EDF is very encouraged that the CPUC is considering time variant pricing because it will help consumers to be more thoughtful about their energy usage, particularly at times when demand is peaking and pushing electricity supply sources to their limits. This type of rate structure can encourage conservation and reduce peak demand while providing customers with more choices that can ultimately lower their monthly bills. For example, allowing consumers to see how much they can save on their electric bills by reducing their energy use during peak hours will encourage a shift of energy-intensive activities, such as washing and drying clothing and dishes, to off-peak (and less expensive) times of the day.
Because a dynamic pricing system will alleviate pressure on the electric grid during peak demand, it will also lead to a more stable, less expensive energy system that is increasingly resilient to extreme weather events. The economic motivation should also help to create an easy way for consumers to make decisions more efficiently, thereby lowering their electric bills and shrinking their environmental footprints.

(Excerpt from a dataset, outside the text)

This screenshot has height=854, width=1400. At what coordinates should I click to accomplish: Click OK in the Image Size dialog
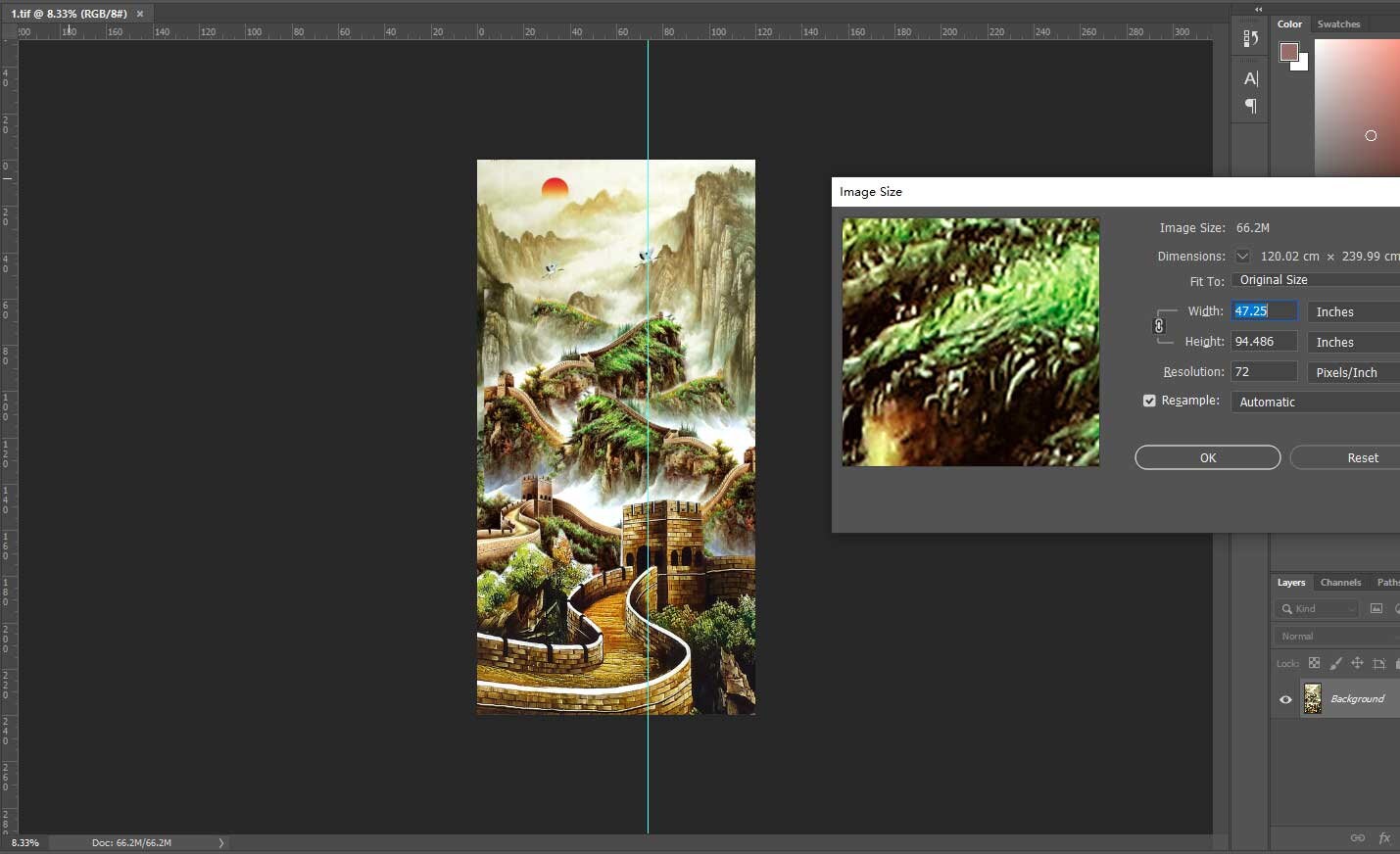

Futhermore, dynamic pricing can help integrate renewables and electric vehicles into the electric grid by allowing utilities to respond to price signals more effectively. For example, time-of-use rates support electric vehicle charging at times when grid resources aren’t strained, such as late at night or early in the morning when most people are sleeping.
This new approach will facilitate conservation and energy efficiency, as well as an increase in the use of clean energy sources that avoid harmful greenhouse gas and urban air pollution. If adopted, the dynamic pricing model can be a common sense approach to saving energy and money, while promoting energy efficiency and a smarter, “greener,” electric grid country-wide.